PartiesWARD v. NOLDE et al.
CourtMissouri Supreme Court

Appeal from St. Louis Circuit Court; William M. Kinsey, Judge.

Action to establish mechanic's lien by Edward Ward against John T. Nolde and John O'F. Delany. Judgment for plaintiff and defendant Delany appeals. Affirmed on condition that plaintiff enter a remittitur.

This is a suit to establish a mechanic's lien against a certain tract of ground and building, located at the southwest corner of Tenth and Locust streets, in the city of St. Louis, Mo. Appellant Delany is the fee-simple owner of the real estate sought to be subjected to the mechanic's lien. In 1907, appellant Delany executed to defendant Nolde a 20-year lease on the five-story brick building located on said premises, and provided in said lease that Nolde should make and construct certain substantial alterations and improvements in said building. That portion of the lease applicable to the issues here was as follows:

"Said party of the second part agrees to pay as rental therefor, for a term of 20 years, to commence on the first day of January, 1908, the sum of $20,000 net per year for the first ten years and $24,000 net per year for the remaining ten years of said term, payable in gold coin of the United States of America of the present standard of weight and fineness, or at the option of the lessor, its equivalent, in equal quarterly installments in advance on the first day of January, April, July and October, of each and every year during said term of 20 years. As additional rent for said premises, the lessee is to pay all taxes both general and special, for the year 1908 and thereafter, which may be levied, assessed or imposed against said property during the term of this lease. Lessee shall and will deliver to lessor his bond to the amount of $20,000 in the Banker's Surety Company, of Cleveland, Ohio, to be held by lessor as security to guarantee to said lessor a performance by said lessee of all the covenants and conditions herein contained, to remain until the alterations, additions and all changes in first floor and all other parts of building shall be completed, and that the sum of $20,000 shall be expended for such alterations, additions, and changes to the satisfaction of the party of the first part; and said lessee, not being in default in performance of any of the conditions and covenants of this lease, said bond shall be returned to said lessee. In case said Banker's Surety Company should fail or go out of business for any reason, the lessee shall furnish an additional bond to take place of said Banker's Surety Company's bond, and said bond shall be satisfactory to lessor, and additional bond shall be furnished lessor for the amount above agreed upon. Lessee shall submit plans, drawings and specifications for alterations, additions and changes in building to lessor, for his approval, on or before January 1, 1908, and said alterations, additions and changes, must be satisfactory to lessor. Lessee shall, within ten days from the first day of January, 1908, begin and continue the alterations, additions and changes, in said building, until it is complete, and the sum of $20,000 is expended and paid out for said work.
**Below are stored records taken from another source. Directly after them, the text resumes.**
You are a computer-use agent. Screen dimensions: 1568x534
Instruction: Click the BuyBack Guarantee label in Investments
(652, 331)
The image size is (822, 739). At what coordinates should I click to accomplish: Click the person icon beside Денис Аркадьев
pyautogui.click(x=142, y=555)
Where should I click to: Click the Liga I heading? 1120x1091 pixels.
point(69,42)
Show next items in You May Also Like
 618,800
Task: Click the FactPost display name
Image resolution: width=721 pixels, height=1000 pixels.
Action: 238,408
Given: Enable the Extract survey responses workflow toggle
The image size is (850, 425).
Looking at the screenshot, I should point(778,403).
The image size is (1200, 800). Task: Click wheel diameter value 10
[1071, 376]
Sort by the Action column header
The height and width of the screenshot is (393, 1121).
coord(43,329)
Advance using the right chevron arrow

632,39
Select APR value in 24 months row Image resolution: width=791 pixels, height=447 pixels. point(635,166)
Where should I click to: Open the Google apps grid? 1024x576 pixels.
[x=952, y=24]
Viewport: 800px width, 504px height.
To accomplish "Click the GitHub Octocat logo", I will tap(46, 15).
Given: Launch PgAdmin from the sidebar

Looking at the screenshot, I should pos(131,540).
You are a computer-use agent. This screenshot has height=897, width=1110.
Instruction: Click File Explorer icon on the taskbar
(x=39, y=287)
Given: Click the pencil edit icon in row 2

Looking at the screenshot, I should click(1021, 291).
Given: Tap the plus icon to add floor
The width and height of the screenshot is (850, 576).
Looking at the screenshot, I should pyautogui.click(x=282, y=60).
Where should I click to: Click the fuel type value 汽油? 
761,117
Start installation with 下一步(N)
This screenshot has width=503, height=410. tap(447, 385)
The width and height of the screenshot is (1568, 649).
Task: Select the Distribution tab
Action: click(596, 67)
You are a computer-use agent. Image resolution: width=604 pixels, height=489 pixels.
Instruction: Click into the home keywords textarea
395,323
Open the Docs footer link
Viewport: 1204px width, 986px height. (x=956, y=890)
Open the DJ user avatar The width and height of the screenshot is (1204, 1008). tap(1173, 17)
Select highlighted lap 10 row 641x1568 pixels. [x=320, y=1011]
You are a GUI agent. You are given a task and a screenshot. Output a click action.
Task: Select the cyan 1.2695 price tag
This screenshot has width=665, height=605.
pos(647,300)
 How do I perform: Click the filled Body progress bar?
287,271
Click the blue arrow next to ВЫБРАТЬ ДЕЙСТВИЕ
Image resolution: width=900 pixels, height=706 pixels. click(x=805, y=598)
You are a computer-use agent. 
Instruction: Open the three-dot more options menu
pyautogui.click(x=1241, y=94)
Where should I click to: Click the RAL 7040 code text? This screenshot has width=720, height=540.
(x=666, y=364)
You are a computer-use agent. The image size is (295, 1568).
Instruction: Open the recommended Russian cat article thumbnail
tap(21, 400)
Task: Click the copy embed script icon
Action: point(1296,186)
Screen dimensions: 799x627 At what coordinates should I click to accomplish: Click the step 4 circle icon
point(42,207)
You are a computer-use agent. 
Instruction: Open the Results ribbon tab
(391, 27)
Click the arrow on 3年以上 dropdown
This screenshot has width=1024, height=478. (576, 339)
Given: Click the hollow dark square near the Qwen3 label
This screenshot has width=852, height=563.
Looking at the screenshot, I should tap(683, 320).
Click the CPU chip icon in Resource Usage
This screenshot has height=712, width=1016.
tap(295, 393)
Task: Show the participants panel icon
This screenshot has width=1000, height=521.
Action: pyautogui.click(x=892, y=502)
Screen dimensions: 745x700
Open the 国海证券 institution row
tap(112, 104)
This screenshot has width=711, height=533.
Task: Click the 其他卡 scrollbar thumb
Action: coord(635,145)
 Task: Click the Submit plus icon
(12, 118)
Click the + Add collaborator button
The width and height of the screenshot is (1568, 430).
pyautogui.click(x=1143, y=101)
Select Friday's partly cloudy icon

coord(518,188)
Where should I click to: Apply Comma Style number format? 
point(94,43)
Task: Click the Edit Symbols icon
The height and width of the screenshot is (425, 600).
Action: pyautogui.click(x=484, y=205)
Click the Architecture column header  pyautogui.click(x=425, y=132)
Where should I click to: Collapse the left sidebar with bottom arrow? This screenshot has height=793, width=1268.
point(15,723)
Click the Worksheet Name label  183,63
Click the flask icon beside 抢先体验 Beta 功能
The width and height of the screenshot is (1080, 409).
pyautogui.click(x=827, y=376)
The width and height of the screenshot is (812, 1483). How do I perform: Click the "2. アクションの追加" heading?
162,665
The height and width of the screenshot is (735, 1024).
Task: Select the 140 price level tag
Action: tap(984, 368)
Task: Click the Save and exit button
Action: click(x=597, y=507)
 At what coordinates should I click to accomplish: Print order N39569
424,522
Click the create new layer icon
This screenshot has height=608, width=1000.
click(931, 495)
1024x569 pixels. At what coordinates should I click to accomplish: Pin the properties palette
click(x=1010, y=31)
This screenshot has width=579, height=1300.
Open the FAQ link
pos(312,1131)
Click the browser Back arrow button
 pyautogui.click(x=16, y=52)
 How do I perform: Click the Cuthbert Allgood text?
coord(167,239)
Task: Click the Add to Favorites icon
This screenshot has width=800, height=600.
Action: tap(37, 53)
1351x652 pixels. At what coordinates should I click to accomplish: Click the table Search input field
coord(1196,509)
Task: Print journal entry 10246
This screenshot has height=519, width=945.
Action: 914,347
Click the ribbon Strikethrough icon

"On or before January 1, 1908, and before commencing removal of stone, brick and steel columns, now supporting building on first floor, for the purpose of putting in new steel columns in place of columns now supporting building, lessee shall and will deliver to lessor his bond to the amount of $40,000, or bonds in such sum and with such security or securities as may be satisfactory to and approved by lessor, conditioned to hold lessor harmless against damage or loss of any kind whatsoever arising out of the removal of said columns in building, and the construction of all alterations and putting in new columns, as well as against costs, liens, claims, and demands of whatsoever kind and nature arising out of such removal of parts of building, and the construction of new parts of building. Any failure to pay each quarterly advance rent when due, and all taxes, insurance, and the fulfillment of all other covenants and conditions herein contained and agreed by lessee shall produce a forfeiture of this lease, if so determined by lessor or his successors."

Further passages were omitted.